In the coming week, the United States Supreme Court is almost certain to issue its decision on the constitutional challege to Obamacare. As a result, the media is filled with all sorts of analysis about the effect that such decision will have. As usual, the main topic that the various pundits are discussing is how, if at all, this will change the presidential race. Will it increase Democrat turnout? Will it decrease Democrat turnout? Will it cause Independents to turn from the president? Will it demoralize or energize the GOP? While these subjects may be of interest to the pundits, they are not the most important issues that need to be considered. By far, the main effect of the Obamacare decision will be its impact on the understanding of the limits placed by the Constitution on the federal government.
If the individual mandate is struck down as unconstitutional, it will be because Congress went beyond its powers under the commerce clause. That clause gives the federal government the power to "regulate" commerce among the states. For nearly two centuries, that limited power was kept in check by the Supreme Court which struck down attempts to go further than the limits allowed. Then, about seventy years ago, the Court changed the interpretation of the clause so that a farmer who grew a crop for his own family's consumption was considered to be involved in interstate commerce since he could have sold the crop on the market. From that point on, the commerce clause was no longer a limit. Oh, there were occasional instances where the limitation aspect of the clause surfaced, but there were anomalies. If the mandate is struck down, however, the clause will be back to acting as a true limit.
The idea that the commerce clause is again a limitation is earth shaking. Even more earth shaking is the possibility that the Roberts Court will go back to the actual Constitution and enforce it rather than continuing down the trail of innovative interpretation that the Court has used for decades to allow Washington to far outstep its powers.

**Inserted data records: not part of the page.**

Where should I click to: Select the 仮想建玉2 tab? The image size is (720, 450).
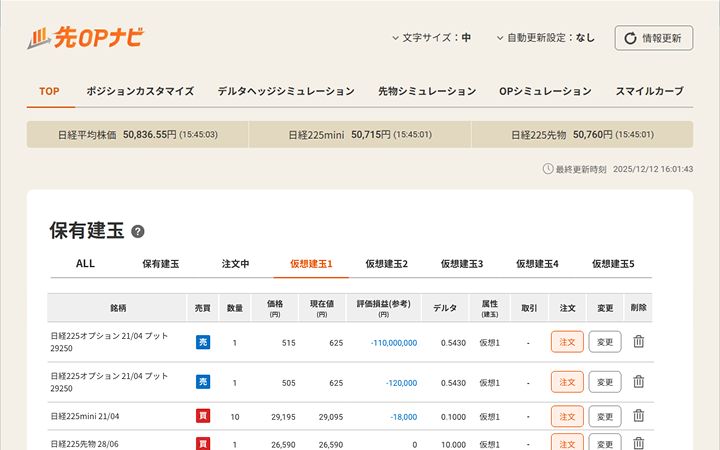[386, 264]
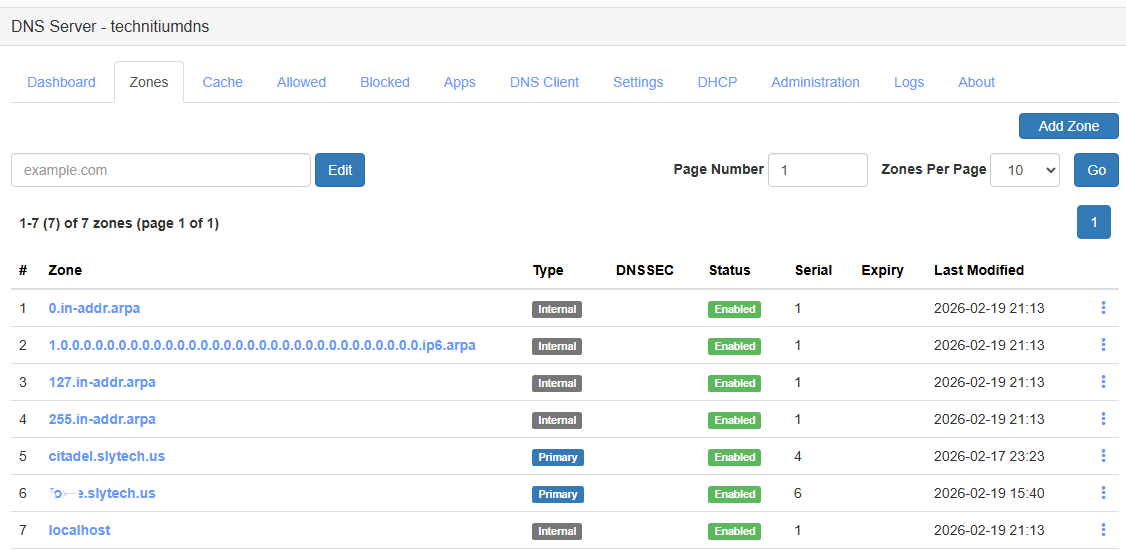Open three-dot menu in row 6
The width and height of the screenshot is (1126, 550).
pos(1103,493)
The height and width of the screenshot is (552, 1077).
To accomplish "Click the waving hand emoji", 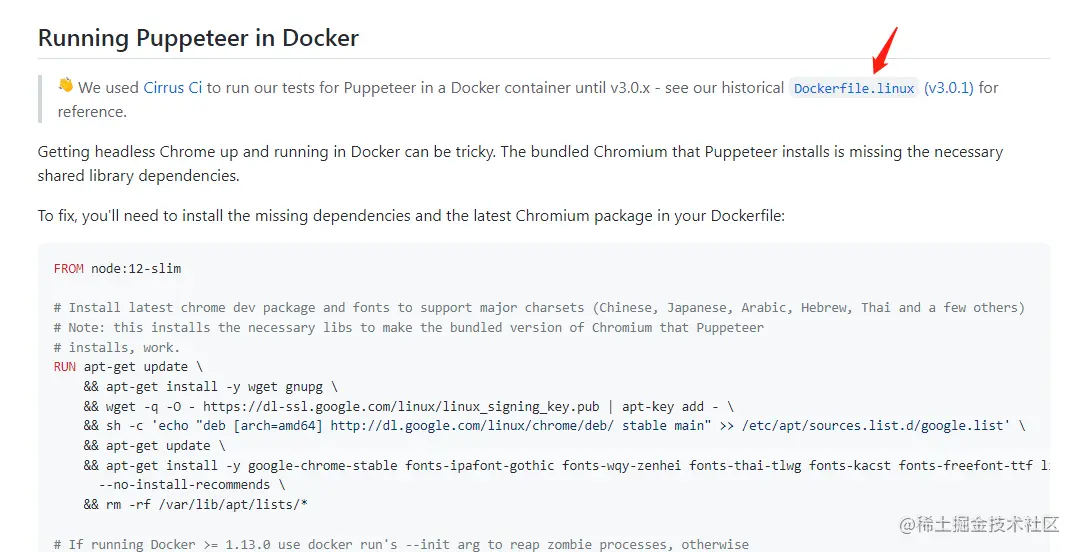I will (66, 86).

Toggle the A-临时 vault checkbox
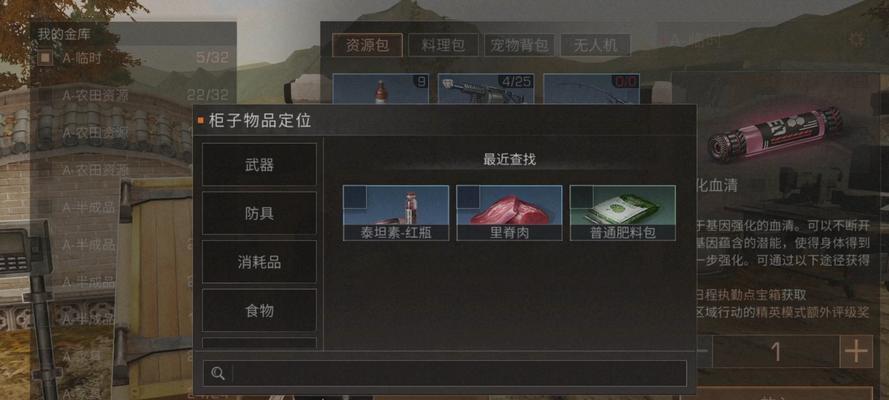coord(45,58)
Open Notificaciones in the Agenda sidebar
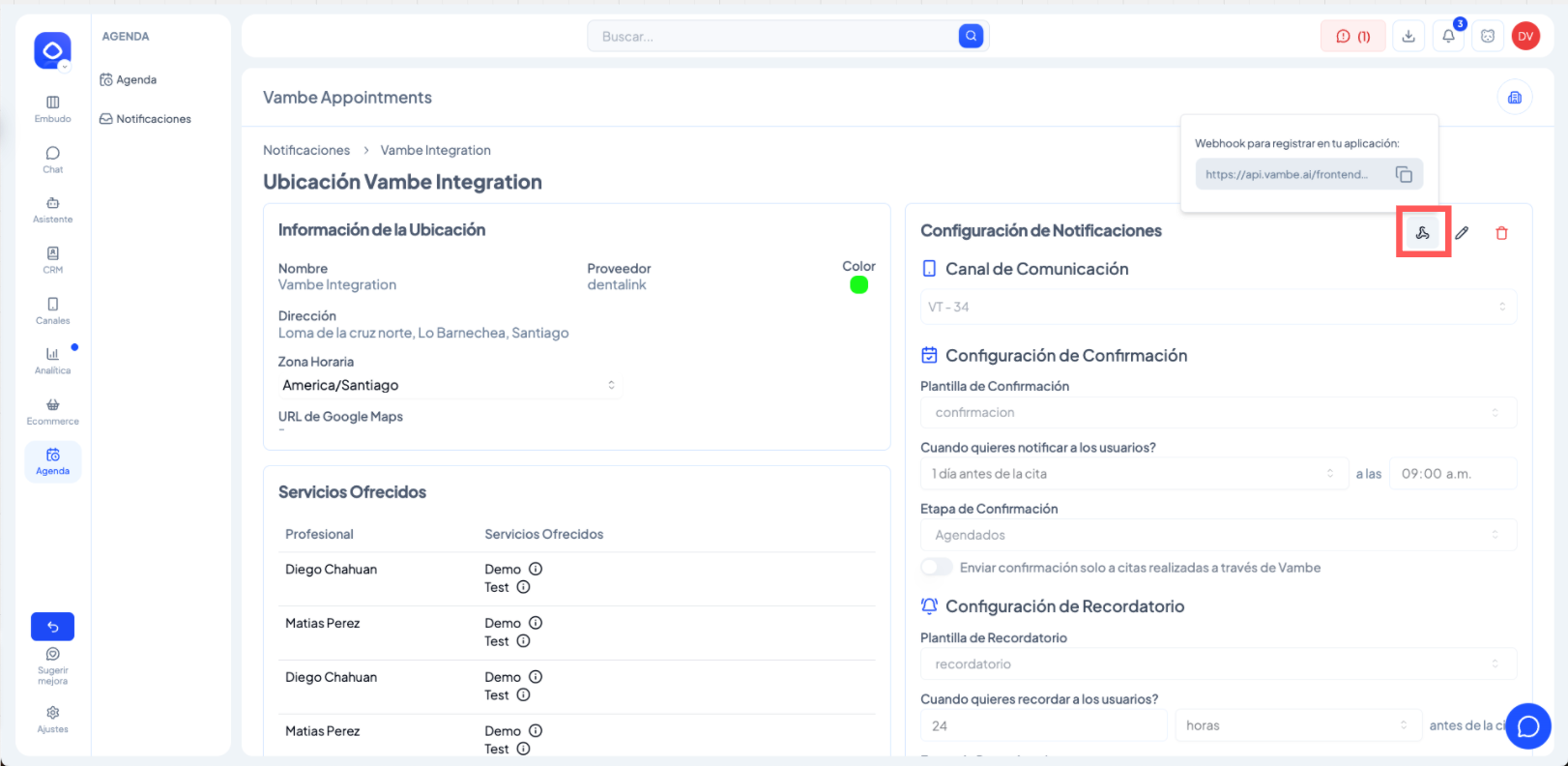This screenshot has height=766, width=1568. tap(153, 119)
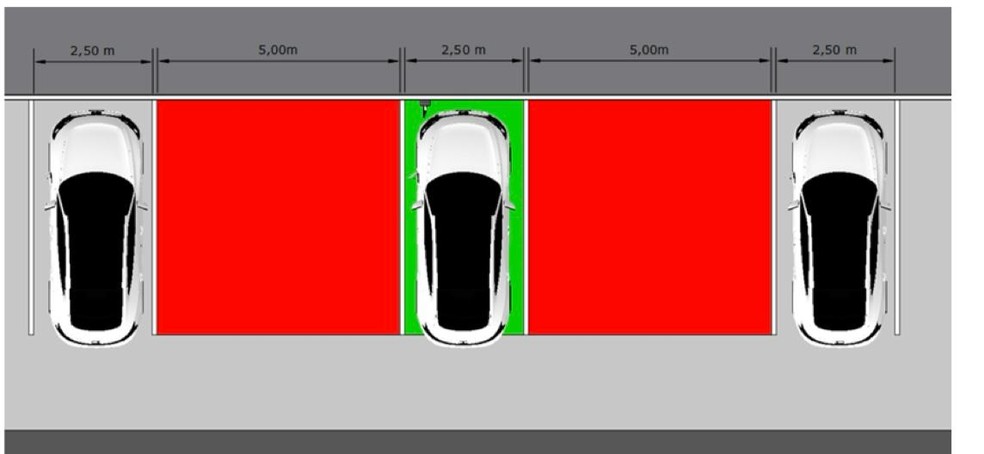
Task: Click the white bay line left of the first car
Action: coord(31,217)
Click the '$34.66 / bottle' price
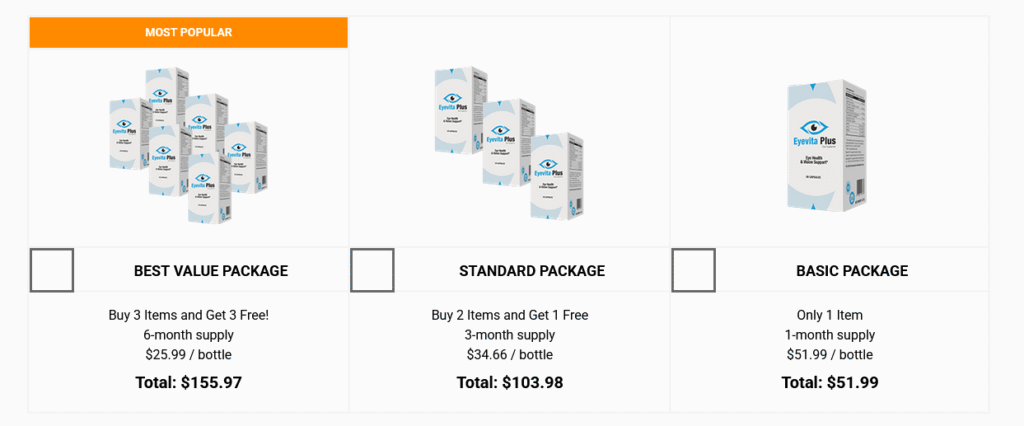 (x=510, y=355)
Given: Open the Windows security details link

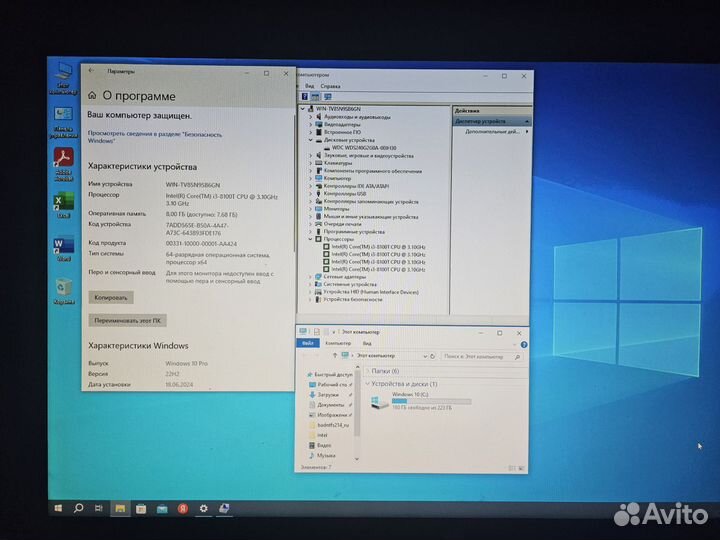Looking at the screenshot, I should (154, 138).

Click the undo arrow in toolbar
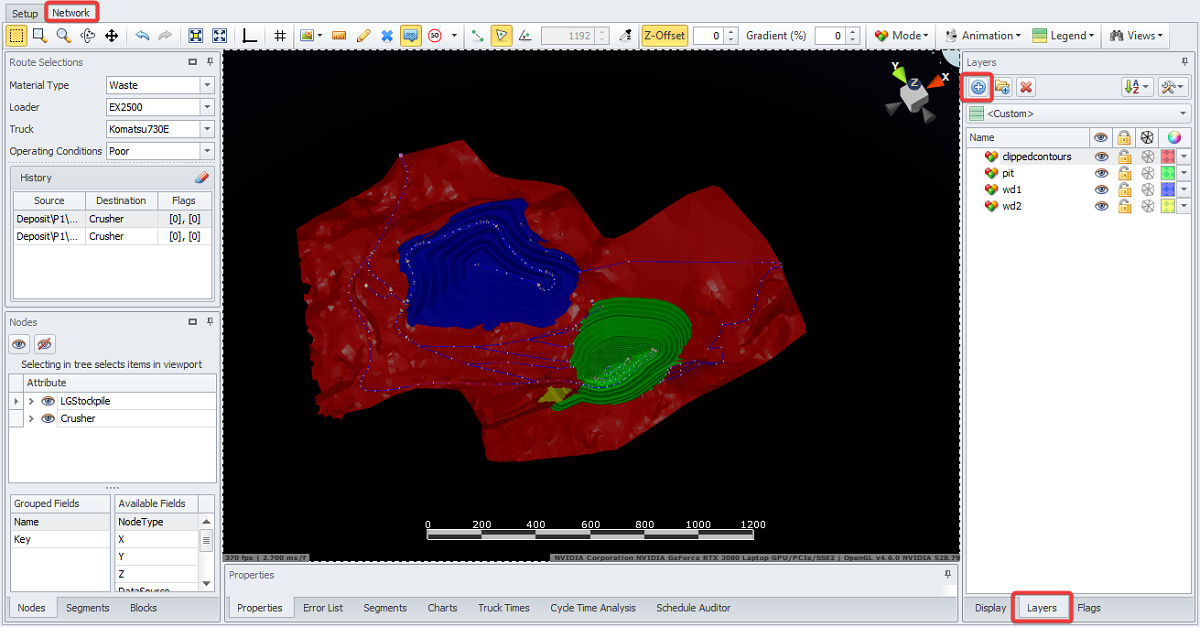142,35
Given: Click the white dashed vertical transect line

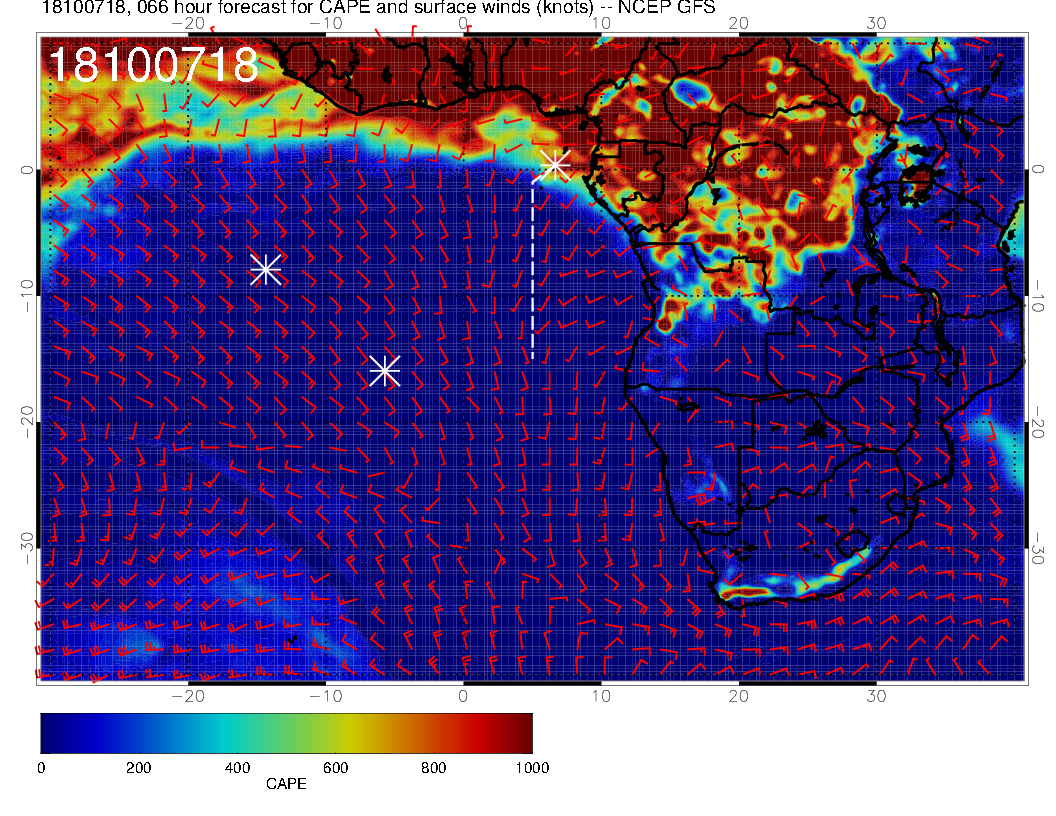Looking at the screenshot, I should pyautogui.click(x=532, y=270).
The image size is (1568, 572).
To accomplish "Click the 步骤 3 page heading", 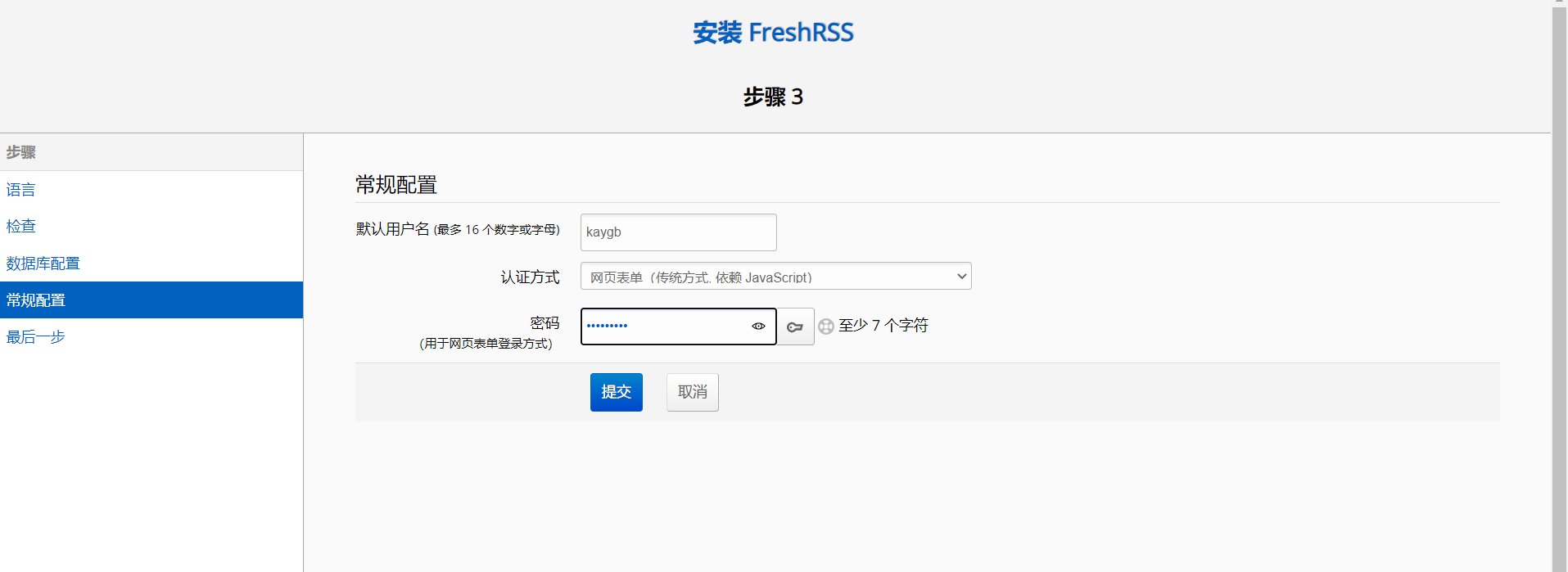I will click(x=773, y=97).
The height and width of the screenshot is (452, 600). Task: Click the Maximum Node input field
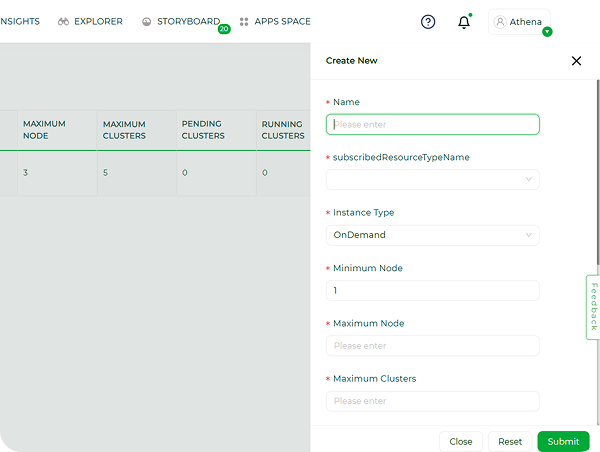[x=433, y=346]
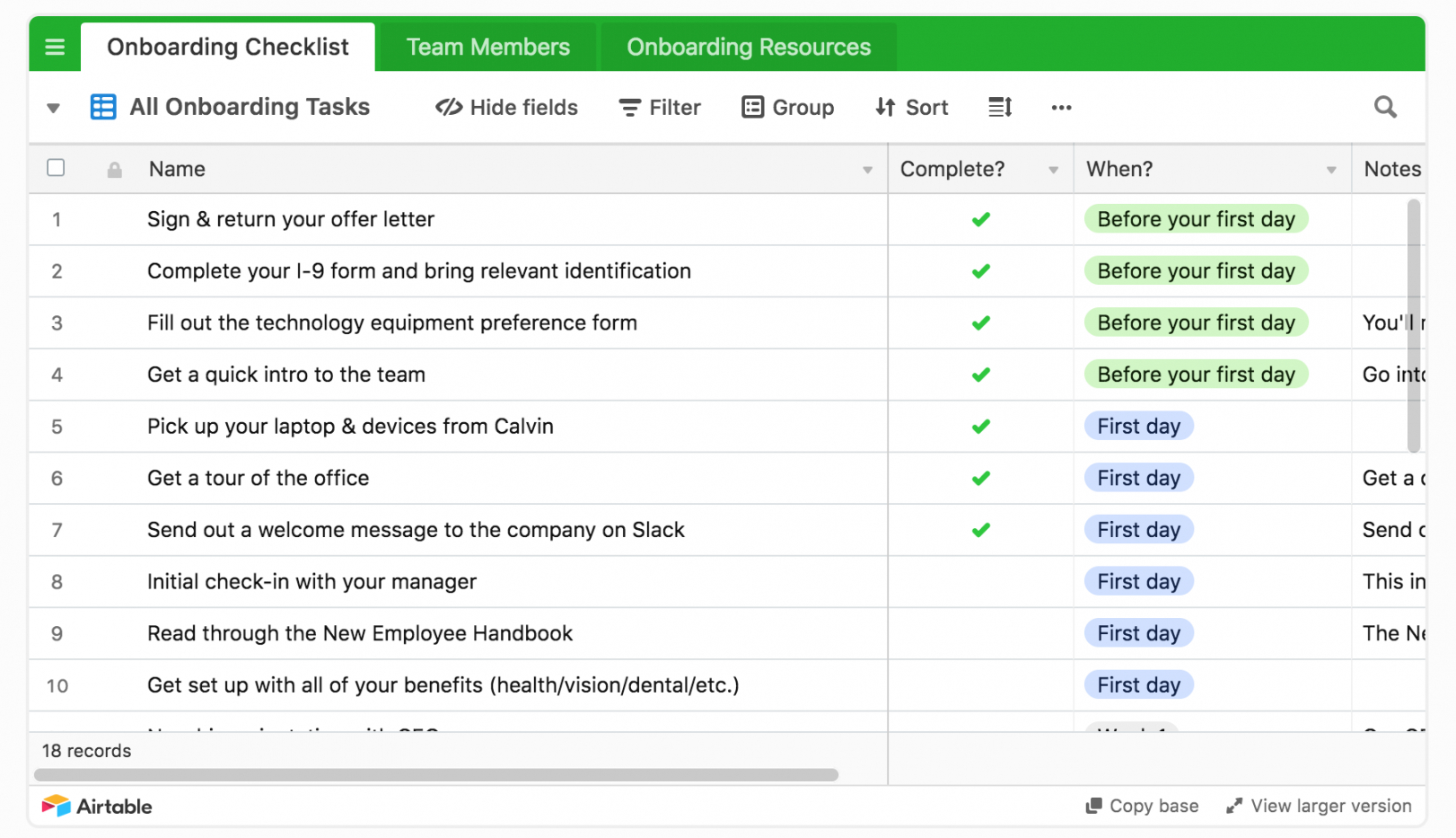The height and width of the screenshot is (838, 1456).
Task: Select the First day tag on row 5
Action: click(x=1138, y=427)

Think of this example: the federal government is now heavily involved in education throughout the country. There is a Department of Education. There are federal laws like No Child Left Behind. There are programs like the Race to the Top which awards funds to states with innovative education programs. But, and this is key, there is no authority in the Constitution for the federal government to be involved in education. Education was a local subject which was left to the states and localities by the founders.
There is no question that education was to be a local matter. Indeed, it was strictly local with no federal involvement whatsoever. That was the case whether or not the government was run by Democrats or Republicans; education was local. In 1943, at a time when Franklin Roosevelt was president and the Congress was heavily Democrat, a booklet was published by the government commission to celebrate the 150th anniversary of the Constitution. It contained the following paragraph in a section about questions concerning the Constitution:
Q. Where, in the Constitution, is there mention of education?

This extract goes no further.